> [Problem]: Only the lines below between the ones containing "Click the Level 1 Maximum input field" and "Task: Open the Violation Severity page", inclusive, are to be reproduced, each exactly as it stands.

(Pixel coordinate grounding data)
============================================================

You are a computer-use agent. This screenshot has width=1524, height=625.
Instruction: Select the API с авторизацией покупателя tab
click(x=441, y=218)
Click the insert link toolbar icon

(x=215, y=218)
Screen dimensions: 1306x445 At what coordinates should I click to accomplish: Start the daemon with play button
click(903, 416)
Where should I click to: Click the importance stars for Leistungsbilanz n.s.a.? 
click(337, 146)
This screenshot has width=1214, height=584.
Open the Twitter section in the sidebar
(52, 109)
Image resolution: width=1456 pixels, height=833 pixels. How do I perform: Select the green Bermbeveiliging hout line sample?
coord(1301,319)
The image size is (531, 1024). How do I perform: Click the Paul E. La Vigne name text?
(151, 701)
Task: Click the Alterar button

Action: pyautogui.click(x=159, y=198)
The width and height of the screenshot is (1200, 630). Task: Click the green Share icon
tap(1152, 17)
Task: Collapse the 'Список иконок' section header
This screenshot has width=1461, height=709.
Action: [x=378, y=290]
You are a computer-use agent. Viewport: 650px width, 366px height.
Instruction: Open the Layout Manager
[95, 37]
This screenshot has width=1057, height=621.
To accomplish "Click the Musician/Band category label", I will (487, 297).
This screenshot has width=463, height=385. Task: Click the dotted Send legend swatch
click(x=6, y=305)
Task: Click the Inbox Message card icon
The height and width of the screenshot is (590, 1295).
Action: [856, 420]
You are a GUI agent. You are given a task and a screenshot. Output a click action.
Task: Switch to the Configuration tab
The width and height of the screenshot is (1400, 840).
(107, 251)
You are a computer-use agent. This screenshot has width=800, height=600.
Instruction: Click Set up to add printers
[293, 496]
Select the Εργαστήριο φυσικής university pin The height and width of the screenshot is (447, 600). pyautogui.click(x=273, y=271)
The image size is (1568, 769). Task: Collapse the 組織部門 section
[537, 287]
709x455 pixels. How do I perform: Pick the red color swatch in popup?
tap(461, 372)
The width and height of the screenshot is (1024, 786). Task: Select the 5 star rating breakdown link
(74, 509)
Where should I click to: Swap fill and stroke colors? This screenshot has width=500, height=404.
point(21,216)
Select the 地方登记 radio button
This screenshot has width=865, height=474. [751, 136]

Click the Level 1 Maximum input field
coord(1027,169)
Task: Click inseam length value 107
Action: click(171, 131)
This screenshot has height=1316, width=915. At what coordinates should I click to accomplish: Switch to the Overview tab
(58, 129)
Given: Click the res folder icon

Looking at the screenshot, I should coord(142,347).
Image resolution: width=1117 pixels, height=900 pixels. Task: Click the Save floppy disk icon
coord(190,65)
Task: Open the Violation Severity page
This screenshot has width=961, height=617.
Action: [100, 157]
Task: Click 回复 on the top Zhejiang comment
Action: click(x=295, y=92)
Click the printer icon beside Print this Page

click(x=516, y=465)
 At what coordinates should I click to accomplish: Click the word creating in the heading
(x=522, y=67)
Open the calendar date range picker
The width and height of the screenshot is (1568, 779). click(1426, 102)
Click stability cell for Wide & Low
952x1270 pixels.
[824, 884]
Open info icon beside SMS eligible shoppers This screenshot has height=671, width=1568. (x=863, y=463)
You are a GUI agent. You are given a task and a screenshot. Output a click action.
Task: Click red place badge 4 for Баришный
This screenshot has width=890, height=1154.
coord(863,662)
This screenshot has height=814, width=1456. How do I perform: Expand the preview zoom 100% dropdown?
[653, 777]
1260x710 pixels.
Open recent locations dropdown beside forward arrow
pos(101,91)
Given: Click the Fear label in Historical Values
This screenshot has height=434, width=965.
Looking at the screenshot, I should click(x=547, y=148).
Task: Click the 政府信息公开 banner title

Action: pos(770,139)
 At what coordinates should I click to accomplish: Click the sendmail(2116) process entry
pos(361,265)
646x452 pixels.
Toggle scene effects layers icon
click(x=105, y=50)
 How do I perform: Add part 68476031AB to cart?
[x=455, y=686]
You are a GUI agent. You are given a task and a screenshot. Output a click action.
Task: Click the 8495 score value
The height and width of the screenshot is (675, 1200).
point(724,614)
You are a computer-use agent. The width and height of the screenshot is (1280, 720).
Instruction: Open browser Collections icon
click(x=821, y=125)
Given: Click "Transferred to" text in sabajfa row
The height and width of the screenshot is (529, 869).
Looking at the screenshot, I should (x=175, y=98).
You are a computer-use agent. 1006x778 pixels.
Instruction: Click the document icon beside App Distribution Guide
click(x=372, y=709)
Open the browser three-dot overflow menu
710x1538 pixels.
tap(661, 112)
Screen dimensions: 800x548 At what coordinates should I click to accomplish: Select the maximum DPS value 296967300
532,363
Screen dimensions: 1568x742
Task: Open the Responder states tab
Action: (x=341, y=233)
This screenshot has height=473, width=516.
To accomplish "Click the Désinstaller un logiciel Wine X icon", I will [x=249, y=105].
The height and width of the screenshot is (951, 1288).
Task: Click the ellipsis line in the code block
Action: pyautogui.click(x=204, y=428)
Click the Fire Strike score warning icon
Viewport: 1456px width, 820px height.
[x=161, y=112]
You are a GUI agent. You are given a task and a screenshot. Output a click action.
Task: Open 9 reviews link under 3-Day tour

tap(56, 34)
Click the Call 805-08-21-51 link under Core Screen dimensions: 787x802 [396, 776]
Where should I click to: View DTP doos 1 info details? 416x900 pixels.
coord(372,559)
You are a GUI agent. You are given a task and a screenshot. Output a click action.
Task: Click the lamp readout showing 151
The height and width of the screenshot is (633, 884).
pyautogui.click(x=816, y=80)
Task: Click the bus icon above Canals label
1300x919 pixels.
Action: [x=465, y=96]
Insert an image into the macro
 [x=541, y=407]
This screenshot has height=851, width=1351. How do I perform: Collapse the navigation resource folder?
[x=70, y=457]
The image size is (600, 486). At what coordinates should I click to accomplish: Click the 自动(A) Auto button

============================================================

> [Exercise result]:
Click the Level 1 Maximum input field
coord(1027,169)
Task: Click inseam length value 107
Action: click(171, 131)
This screenshot has height=1316, width=915. At what coordinates should I click to accomplish: Switch to the Overview tab
(58, 129)
Given: Click the res folder icon

Looking at the screenshot, I should coord(142,347).
Image resolution: width=1117 pixels, height=900 pixels. Task: Click the Save floppy disk icon
coord(190,65)
Task: Open the Violation Severity page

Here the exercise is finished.